Theresa Hay adds to our list of church stories:
“When I was about 4 years old (more than 58 years ago!), I attended a service in a north Baton Rouge church with my mother.
“When everyone rose to sing a hymn, I proudly stood on the pew next to my mother and sang as loud as I could the only song I apparently knew — ‘Davy, Davy Crockett, king of the wild frontier!’
“Everyone must have enjoyed it, because I sang the whole verse!”
Charlotte Prouty says because of this column she has two new friends — in England.
She explains: “Several years ago, around 2001, one of them wrote to your column and said she was looking for a friend who lived in Baker.
“She gave her email address, and I emailed her and told her I would help her.
“We started emailing, and soon she said she had a friend who wanted to email me too, if it was OK with me. And that’s how we started the friendships.
“So, Smiley, I want to thank you so very much for two great friendships you created for me.
“A few years ago, I went to Italy and one of them flew from England to meet me in Rome.
“And, by the way, we never did find that friend in Baker!”
Talk that talk
Dan Burkhalter, the Carencro Curmudgeon, says, “Since your readers are all technical experts, I have a question:
“Do modern microphones emit some sort of gas that makes sportscasters and weathermen unable to stop talking?
“Assuming that one can read, all the info is on the screen.
“Since one is watching football, golf, etc., one knows what’s involved. Childhood history of the players is not important.”
Which reminds me
The pennant races in baseball have caught my attention of late, and I’ve discovered that baseball announcers make football announcers appear to have taken a vow of silence.
And there’s a statistic for everything in baseball — most strikeouts by a left-handed batter on Aug. 23; tallest right-handed pitcher to play for the Mariners; most sunflower seed hulls spit out by a third-base coach, etc.
So I use the mute button on my remote and enjoy the game in blissful silence.
I don’t even hear the commercials...
Which also reminds me
Dan Burkhalter, in his above diatribe, lumped weatherpersons with sportscasters as motormouths, something I haven’t found to be the case.
I guess it’s because their stints on TV are briefer, and they’re giving me useful information — for instance, should I bring an umbrella in case a sudden rainstorm blows up and strands me inside the Pastime?
But I guess the least talkative guy to ever give the weather around here was the late great Tex Carpenter of WAFB-TV.
The laconic Texan was known for his low-key, low-tech approach to presenting weather.
My favorite Texism was when he’d show a picture of the river stages and tell viewers, “If you need ’em, read ’em. If you don’t need ’em, don’t read ’em.”

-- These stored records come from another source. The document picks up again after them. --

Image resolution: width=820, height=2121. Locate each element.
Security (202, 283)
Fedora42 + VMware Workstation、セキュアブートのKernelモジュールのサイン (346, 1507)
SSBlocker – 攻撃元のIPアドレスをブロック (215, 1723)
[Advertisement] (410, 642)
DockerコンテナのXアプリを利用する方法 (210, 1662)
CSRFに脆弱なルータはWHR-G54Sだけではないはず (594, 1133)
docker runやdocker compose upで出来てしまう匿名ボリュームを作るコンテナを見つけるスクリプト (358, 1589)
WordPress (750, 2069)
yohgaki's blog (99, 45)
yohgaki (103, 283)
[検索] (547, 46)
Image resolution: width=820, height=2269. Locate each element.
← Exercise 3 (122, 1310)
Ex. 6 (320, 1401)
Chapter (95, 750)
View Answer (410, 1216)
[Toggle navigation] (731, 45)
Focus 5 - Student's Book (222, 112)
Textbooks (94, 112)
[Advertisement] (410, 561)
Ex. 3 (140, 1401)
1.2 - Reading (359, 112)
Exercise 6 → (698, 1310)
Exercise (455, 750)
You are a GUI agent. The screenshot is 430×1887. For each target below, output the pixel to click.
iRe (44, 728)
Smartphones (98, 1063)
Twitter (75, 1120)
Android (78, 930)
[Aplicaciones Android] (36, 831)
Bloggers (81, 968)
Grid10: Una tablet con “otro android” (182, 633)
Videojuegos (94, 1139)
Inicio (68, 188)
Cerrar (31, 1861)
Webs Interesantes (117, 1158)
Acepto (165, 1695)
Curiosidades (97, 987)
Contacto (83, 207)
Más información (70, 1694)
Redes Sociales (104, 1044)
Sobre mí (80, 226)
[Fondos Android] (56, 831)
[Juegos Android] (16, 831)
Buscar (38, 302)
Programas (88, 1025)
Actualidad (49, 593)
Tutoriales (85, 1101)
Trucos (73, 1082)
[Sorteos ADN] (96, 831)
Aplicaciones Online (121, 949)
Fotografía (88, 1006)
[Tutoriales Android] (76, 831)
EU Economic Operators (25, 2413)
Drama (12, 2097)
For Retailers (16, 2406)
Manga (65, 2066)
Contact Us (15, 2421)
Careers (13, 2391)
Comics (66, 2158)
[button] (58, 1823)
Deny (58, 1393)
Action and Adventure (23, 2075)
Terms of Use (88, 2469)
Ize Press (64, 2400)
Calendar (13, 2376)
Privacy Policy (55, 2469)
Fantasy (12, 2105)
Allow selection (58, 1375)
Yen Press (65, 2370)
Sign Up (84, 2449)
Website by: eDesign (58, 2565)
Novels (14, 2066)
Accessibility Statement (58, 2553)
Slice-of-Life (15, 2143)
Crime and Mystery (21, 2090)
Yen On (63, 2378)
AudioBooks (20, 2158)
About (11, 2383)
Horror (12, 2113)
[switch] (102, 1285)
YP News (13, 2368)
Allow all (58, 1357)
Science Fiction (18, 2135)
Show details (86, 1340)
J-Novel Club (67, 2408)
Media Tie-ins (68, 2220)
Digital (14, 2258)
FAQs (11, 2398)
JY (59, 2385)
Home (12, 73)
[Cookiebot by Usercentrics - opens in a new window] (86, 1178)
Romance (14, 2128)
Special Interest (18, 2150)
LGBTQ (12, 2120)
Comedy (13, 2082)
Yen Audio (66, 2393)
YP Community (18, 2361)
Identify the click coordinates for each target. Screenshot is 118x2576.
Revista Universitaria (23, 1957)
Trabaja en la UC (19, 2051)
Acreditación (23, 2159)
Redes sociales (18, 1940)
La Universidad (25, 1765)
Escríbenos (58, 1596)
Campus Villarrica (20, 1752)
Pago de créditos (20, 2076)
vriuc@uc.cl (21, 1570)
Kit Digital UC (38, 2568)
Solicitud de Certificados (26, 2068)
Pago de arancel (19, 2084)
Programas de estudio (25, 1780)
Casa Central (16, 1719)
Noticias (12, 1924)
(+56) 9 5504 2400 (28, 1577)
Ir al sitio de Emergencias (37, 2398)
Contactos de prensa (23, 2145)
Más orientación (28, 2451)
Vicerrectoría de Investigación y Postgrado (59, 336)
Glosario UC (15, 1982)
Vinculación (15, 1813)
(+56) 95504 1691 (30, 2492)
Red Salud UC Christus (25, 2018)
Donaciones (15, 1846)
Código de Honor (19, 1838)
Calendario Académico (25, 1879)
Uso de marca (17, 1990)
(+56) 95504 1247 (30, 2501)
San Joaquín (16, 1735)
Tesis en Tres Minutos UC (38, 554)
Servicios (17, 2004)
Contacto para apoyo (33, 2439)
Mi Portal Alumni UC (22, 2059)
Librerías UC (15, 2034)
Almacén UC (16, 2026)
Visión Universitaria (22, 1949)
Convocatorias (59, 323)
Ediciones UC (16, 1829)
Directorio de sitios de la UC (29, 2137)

R.E. Swan tells of a scam we mentioned a while back, indicating either that the original guy is back at it or someone else is using the old “locked car” ruse:
“While I was checking out at a local home improvement store as my wife waited, a gentleman struck up a casual conversation with her.
“He told her he had locked his keys in his car and had to call Pop-A-Lock, but didn’t have enough cash, and had left his credit card at home.
“He was well-dressed and seemed very sincere.
“I gave him the needed money, and he said he would put a check in the mail the next day.
“I gave him my name and address.
“End of story.”
Special People Dept.
Connie Petrillo celebrates her 99th birthday on Tuesday, Sept. 30. She moved to Baton Rouge from Boston 2½ years ago.
Helen Heath, of St. Amant, celebrates her 95th birthday on Tuesday, Sept. 30 — probably by driving her Kubota tractor to maintain her 5-acre property.
Emily Vercher, of Plaquemine, celebrates her 95th birthday Tuesday, Sept. 30.
Sue Bishop Cantey celebrated her 92nd birthday on Saturday, Sept. 27.
On Sunday, Sept. 28, John Torbert celebrated his 90th birthday. He is a World War II veteran, having served in Italy.
Louis and Anita Bonfanti celebrate their 64th anniversary on Tuesday, Sept. 30.
Mother’s day every day
A Baton Rouge reader comments on the Saturday “learning to speak Orleanian” item:
“When I married, this country girl was new to living in New Orleans.
“I worked at a large bank on Baronne Street, and one day a few guys were heading out and one said, ‘Today is Mother’s Day!’
“Since it was not May, my first reaction was that these great guys were thinking about their mothers.
“Well, I soon learned about the po-boys at Mother’s on Poydras Street!”